本公开总体涉及用于麦角硫因生物合成的方法。更具体地，本公开涉及用于微生物麦角硫因生物合成的方法。

麦角硫因(ET)是具有连接至咪唑环的C₂原子的巯基的组氨酸甜菜碱衍生物。作为硫酮互变异构体，ET是具有独特性质的非常稳定的抗氧化剂。不同于谷胱甘肽和抗坏血酸，ET可以清除不是自由基的氧化物质。ET是放线菌诸如耻垢分枝杆菌(Mycobacterium smegmatis)和丝状真菌诸如粗糙脉孢菌(Neurospora crassa)中产生的天然化合物。其他细菌物种，诸如枯草芽孢杆菌(Bacillussubtilis)、大肠杆菌(Escherichiacoli)、普通变形杆菌(Proteusvulgaris)和链球菌(Streptococcus)，以及属于子囊菌纲(Ascomycetes)和半知菌纲(Deuteromycetes)的真菌不能产生麦角硫因。动物和植物也不能产生麦角硫因，并且必须从膳食来源或在植物的情况下从它们的环境中获得麦角硫因。

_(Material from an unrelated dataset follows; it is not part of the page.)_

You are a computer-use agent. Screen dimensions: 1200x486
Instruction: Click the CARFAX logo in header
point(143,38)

尽管ET在微生物细胞中的功能尚未充分理解，但其据信在人生理学中是至关重要的。人从膳食来源吸收ET，并且ET在特定组织和细胞诸如肝、肾、中枢神经系统和红细胞中积累。证明特异性阳离子转运蛋白(OCTN1)对人体中的ET具有高亲和力，并且所述转运蛋白的过度活性和缺乏对人细胞发挥负面作用。

在某些分枝杆菌真菌中已经检测到ET的生物合成，然而，确切的代谢途径没有完成或仅部分证实。Seebeck使用大肠杆菌在体外重构了分枝杆菌麦角硫因生物合成，以分别表达甲酰甘氨酸生成酶样蛋白(EgtB)、谷氨酰胺转酰胺酶(EgtC)、组氨酸甲基转移酶(EgtD)和替代5-磷酸吡哆醛结合蛋白(EgtE)的来自Erwinia tasmaniensis的无关的β-裂合酶（因为可溶性EgtE蛋白的重组产生失败）(参见，J. Am. Chem. Soc. 2010, 132:6632-6633)。

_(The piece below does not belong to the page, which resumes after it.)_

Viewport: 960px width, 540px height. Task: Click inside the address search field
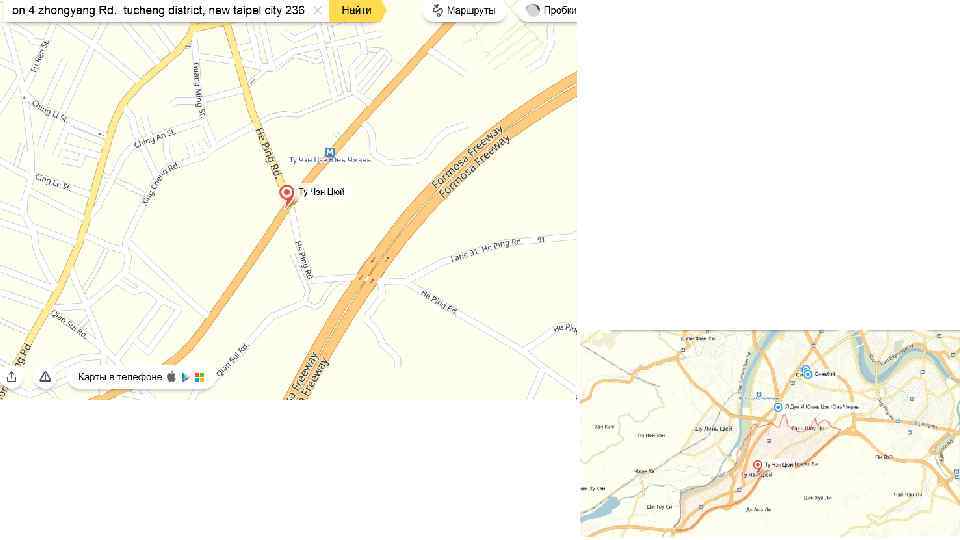(159, 10)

迄今为止，仅编码EgtB、EgtC和EgtD的3种基因已被鉴定用于体外生产麦角硫因。EgtE的推定基因仍未在体外或体内表征。到目前为止，尽管有各种生物转化的尝试，但尚未报道使用上述基因以在大肠杆菌中工程改造分枝杆菌麦角硫因代谢途径的微生物生产。此外，尽管各种真菌和分枝杆菌来源可用于麦角硫因提取，但产量太低，以致于不能商业用于麦角硫因的工业生产。因此，存在生产麦角硫因的需求。

公开概述

本公开总体涉及用于生产麦角硫因的工程改造的宿主细胞和方法。更具体地，本公开涉及工程改造的宿主细胞和用于使用所述工程改造的宿主细胞微生物麦角硫因生物合成的方法。

在一个方面，本公开涉及用于生产麦角硫因的转化的宿主细胞，其包含编码EgtB的核酸序列、编码EgtC的核酸序列、编码EgtD的核酸序列和编码EgtE的核酸序列。